What this task involves
Only the lines holding "will" are wanted. Copy every one from the records below.

___

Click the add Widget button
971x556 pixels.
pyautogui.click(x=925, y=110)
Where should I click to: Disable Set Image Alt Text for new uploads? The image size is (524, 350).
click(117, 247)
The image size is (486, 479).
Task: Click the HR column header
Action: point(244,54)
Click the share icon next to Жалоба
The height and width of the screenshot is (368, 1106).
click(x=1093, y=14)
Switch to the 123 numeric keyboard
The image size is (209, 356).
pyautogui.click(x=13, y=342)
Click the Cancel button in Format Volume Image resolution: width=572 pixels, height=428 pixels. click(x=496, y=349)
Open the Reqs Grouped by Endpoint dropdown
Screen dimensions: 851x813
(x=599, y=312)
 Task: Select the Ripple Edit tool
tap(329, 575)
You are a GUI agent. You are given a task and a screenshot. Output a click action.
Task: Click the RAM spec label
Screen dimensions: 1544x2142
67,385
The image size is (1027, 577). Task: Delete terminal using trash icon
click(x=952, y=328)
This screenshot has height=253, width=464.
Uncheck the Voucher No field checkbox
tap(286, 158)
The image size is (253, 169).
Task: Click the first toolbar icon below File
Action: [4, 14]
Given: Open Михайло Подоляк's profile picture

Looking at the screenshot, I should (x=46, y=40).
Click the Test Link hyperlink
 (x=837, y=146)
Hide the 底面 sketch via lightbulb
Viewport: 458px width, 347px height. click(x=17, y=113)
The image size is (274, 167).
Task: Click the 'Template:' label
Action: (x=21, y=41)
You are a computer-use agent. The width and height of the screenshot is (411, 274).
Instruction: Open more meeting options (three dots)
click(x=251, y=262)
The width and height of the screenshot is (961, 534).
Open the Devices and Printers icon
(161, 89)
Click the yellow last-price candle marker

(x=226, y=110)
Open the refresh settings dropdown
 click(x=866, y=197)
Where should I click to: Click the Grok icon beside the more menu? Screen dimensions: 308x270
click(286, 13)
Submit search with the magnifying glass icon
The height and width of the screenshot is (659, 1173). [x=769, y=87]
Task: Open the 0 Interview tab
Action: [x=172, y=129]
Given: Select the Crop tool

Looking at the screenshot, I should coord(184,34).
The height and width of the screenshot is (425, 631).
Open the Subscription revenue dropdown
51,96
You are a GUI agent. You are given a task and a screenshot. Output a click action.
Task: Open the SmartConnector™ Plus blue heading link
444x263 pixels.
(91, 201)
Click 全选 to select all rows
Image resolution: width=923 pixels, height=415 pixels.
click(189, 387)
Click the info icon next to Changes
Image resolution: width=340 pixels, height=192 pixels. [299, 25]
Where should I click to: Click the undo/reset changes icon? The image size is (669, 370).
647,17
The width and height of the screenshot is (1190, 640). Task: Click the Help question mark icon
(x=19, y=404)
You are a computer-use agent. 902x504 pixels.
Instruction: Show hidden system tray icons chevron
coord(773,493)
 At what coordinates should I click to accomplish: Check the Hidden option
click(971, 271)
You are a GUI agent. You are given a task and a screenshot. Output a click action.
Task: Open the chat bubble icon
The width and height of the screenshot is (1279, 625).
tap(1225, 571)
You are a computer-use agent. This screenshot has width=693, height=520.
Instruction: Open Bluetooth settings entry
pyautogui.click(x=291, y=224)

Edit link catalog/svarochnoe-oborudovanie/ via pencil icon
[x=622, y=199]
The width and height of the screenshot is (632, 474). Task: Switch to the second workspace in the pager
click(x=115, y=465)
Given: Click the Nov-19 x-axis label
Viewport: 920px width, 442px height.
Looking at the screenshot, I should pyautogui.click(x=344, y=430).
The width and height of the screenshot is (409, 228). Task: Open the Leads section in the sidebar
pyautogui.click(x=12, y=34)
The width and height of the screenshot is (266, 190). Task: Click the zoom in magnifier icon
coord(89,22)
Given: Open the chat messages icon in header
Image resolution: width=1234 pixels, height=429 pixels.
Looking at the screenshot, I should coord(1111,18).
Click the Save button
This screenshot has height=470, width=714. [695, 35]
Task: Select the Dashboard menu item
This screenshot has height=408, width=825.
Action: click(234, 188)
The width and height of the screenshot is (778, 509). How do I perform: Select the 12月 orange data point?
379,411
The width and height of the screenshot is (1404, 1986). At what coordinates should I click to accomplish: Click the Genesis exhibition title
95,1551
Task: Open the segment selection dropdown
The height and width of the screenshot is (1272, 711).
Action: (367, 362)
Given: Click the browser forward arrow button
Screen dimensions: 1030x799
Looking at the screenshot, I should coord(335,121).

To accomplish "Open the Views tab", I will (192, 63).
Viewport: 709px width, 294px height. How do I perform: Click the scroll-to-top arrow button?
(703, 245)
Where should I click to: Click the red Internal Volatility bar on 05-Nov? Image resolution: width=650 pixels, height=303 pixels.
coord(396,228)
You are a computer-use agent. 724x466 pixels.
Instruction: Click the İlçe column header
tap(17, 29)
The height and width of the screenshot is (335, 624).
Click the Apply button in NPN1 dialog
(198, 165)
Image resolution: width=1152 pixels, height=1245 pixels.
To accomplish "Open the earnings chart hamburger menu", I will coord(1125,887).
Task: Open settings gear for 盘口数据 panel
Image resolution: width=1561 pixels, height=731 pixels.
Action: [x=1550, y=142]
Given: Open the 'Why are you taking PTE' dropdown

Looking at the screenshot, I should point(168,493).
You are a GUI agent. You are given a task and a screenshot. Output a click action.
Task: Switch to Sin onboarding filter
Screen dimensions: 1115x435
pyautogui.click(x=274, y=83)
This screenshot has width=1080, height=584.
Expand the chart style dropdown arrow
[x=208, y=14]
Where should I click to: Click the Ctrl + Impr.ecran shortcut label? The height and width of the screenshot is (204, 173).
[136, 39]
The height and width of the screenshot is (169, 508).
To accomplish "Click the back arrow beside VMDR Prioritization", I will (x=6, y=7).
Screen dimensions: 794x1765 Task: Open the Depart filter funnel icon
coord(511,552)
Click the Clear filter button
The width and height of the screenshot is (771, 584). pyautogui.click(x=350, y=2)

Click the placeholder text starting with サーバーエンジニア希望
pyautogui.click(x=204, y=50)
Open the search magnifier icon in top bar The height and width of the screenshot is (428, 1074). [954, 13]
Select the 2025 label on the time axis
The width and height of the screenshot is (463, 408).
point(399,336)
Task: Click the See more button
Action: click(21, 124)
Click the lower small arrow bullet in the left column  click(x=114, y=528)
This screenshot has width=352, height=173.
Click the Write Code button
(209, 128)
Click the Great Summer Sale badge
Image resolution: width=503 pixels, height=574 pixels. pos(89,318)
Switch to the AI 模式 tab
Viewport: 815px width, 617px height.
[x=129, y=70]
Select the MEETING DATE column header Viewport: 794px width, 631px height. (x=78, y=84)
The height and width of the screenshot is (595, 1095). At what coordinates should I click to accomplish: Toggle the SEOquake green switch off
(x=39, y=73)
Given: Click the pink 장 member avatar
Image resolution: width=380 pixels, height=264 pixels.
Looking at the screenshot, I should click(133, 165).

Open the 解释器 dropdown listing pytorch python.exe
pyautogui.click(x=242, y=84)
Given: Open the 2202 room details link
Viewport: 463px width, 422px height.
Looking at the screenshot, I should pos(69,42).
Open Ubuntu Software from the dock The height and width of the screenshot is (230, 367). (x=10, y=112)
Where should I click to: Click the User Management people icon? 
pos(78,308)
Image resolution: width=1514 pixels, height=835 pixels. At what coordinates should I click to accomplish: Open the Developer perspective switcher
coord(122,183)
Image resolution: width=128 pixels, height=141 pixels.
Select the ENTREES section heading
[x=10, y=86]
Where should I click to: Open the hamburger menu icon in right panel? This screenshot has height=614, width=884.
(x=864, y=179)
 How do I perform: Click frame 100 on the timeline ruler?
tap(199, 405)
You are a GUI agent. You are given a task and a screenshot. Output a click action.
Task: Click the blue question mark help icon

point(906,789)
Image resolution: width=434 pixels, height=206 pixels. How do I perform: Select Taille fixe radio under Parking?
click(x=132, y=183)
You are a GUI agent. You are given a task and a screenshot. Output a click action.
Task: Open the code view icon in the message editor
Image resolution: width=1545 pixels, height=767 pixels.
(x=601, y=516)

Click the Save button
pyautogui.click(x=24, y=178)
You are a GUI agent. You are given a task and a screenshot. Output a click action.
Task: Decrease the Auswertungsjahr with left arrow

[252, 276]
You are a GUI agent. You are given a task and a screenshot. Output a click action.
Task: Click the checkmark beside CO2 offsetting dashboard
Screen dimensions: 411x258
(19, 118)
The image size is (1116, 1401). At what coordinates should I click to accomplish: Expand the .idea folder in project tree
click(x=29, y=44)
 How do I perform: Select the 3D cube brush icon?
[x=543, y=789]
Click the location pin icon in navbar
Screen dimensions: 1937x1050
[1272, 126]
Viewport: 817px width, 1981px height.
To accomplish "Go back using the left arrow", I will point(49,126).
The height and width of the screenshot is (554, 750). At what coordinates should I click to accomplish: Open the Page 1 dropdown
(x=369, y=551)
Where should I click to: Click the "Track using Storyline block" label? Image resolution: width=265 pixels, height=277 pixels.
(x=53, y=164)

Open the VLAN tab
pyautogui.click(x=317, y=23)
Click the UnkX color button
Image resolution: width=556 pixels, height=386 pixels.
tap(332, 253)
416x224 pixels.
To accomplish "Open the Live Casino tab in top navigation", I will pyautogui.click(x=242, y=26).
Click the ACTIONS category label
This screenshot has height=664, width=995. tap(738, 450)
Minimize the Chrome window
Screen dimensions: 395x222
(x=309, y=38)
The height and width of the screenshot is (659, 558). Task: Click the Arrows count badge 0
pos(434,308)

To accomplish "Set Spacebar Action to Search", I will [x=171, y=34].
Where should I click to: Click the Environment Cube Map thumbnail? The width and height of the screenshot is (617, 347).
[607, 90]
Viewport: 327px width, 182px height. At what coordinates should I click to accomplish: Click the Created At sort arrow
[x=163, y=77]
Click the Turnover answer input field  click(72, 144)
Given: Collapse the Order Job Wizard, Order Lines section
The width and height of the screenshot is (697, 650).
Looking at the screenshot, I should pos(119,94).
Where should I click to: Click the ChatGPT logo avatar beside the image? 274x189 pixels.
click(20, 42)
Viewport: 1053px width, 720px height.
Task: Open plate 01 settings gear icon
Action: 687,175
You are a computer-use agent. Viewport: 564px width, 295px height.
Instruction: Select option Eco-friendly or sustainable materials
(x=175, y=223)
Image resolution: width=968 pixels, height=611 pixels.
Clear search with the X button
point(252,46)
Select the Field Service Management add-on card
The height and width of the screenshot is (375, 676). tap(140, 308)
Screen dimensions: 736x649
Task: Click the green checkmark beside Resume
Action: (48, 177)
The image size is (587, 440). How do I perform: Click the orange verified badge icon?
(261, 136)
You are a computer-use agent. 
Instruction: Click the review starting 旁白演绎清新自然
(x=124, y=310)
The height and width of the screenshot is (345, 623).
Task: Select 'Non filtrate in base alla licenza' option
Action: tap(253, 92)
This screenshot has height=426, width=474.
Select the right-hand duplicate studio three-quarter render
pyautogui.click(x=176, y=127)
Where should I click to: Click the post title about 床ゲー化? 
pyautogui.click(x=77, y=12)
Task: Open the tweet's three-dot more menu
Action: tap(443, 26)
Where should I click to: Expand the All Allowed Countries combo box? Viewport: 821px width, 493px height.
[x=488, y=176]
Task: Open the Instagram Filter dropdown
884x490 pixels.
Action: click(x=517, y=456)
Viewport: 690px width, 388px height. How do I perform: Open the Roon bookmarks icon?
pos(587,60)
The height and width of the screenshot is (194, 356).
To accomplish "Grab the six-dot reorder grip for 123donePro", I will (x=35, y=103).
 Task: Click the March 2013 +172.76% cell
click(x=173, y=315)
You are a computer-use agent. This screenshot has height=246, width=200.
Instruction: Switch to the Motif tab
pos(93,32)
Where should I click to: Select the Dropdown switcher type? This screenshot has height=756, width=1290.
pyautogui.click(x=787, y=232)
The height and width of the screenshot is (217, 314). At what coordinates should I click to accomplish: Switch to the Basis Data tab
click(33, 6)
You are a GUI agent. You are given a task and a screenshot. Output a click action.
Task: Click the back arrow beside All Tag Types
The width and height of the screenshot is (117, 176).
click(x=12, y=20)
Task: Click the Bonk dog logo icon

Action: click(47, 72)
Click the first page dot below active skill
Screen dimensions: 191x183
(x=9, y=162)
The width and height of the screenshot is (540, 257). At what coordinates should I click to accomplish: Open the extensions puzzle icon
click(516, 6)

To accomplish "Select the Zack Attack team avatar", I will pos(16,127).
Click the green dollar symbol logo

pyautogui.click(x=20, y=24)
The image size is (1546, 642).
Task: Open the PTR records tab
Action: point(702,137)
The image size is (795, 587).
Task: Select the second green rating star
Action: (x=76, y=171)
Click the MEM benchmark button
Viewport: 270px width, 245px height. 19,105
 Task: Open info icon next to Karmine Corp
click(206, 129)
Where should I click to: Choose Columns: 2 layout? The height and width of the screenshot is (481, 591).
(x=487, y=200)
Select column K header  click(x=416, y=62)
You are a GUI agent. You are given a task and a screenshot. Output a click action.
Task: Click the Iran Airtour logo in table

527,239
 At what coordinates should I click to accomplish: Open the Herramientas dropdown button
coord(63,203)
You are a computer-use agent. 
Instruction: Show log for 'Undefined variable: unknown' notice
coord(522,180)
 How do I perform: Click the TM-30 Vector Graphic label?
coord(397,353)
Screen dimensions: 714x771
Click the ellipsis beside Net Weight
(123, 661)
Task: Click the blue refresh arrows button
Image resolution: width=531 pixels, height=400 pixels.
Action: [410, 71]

___

Task solution
To accomplish "Open the Views tab", I will (192, 63).
To accomplish "Open the earnings chart hamburger menu", I will coord(1125,887).
To accomplish "Click the back arrow beside VMDR Prioritization", I will (x=6, y=7).
To accomplish "Go back using the left arrow", I will point(49,126).
To accomplish "Open the Live Casino tab in top navigation", I will pyautogui.click(x=242, y=26).
To accomplish "Set Spacebar Action to Search", I will [x=171, y=34].
To accomplish "Grab the six-dot reorder grip for 123donePro", I will (x=35, y=103).
To accomplish "Select the Zack Attack team avatar", I will pos(16,127).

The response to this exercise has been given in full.